**TASK**: Where the line containing "Screen dimensions: 1568x460" appears in the entries below, start there and print only that line and every line after it, exactly, through the end, excluding pictures.

[Saved data entries]
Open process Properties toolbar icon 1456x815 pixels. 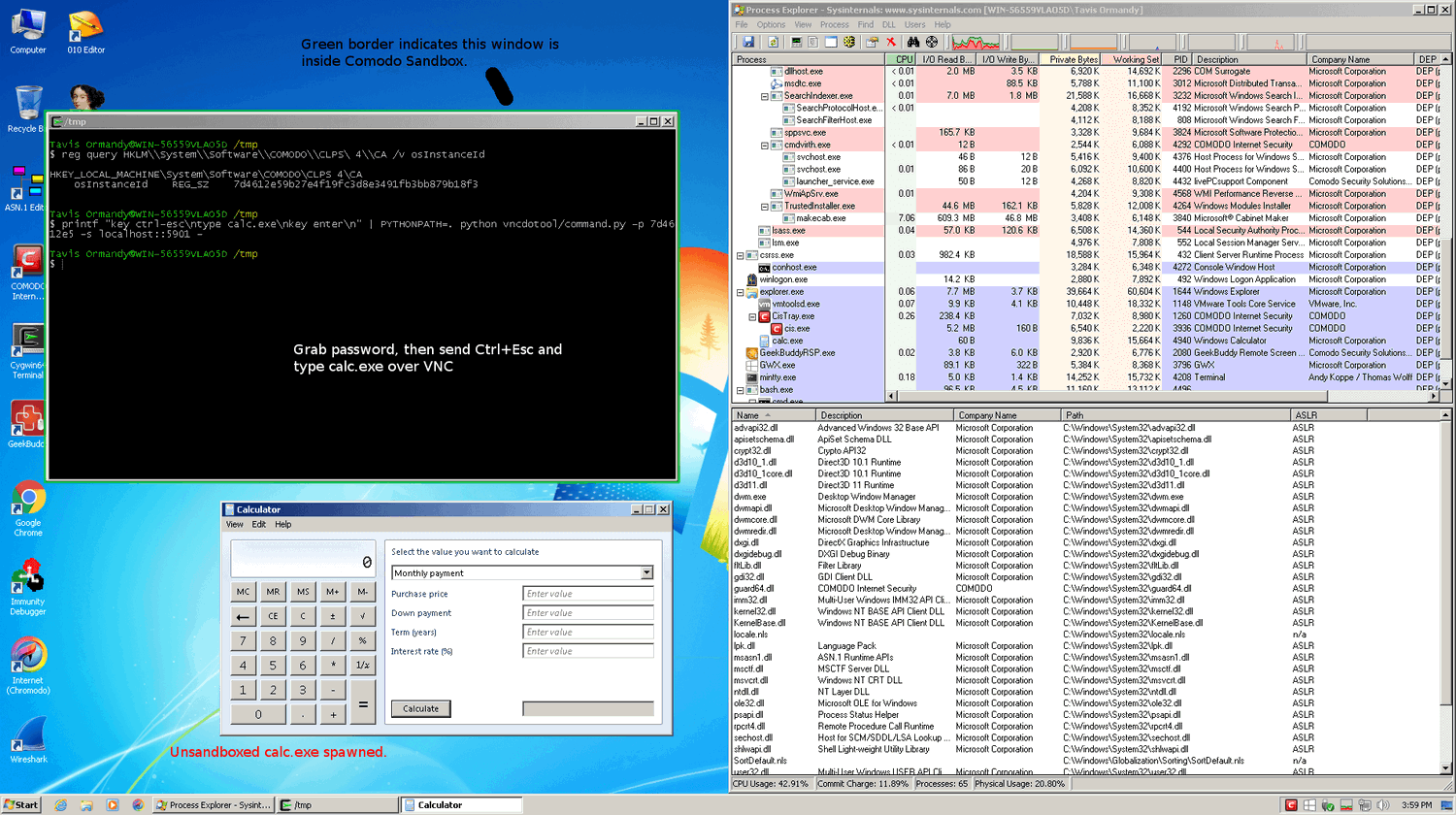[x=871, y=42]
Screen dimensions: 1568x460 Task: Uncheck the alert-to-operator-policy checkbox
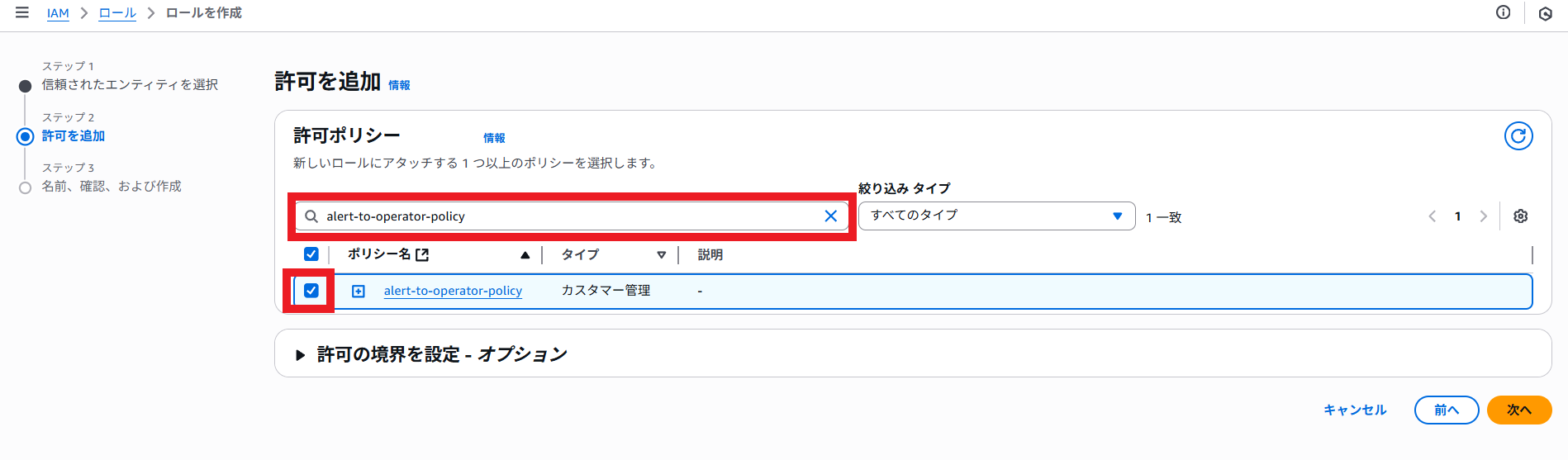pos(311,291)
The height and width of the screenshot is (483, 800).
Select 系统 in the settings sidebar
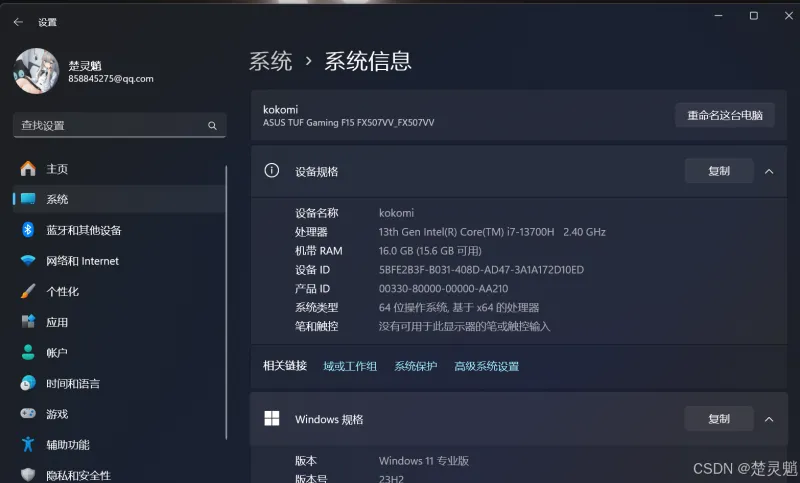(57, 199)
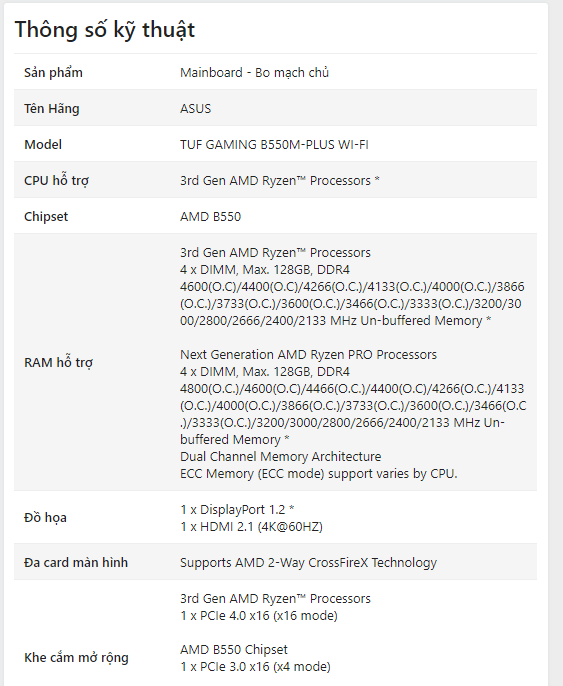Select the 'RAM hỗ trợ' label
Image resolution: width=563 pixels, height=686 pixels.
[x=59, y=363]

**SOLVED PROBLEM**:
Screen dimensions: 1568x460 Task: Uncheck the alert-to-operator-policy checkbox
pos(311,291)
The height and width of the screenshot is (483, 800).
Select 系统 in the settings sidebar
(57, 199)
Select the 'RAM hỗ trợ' label
Image resolution: width=563 pixels, height=686 pixels.
[x=59, y=363]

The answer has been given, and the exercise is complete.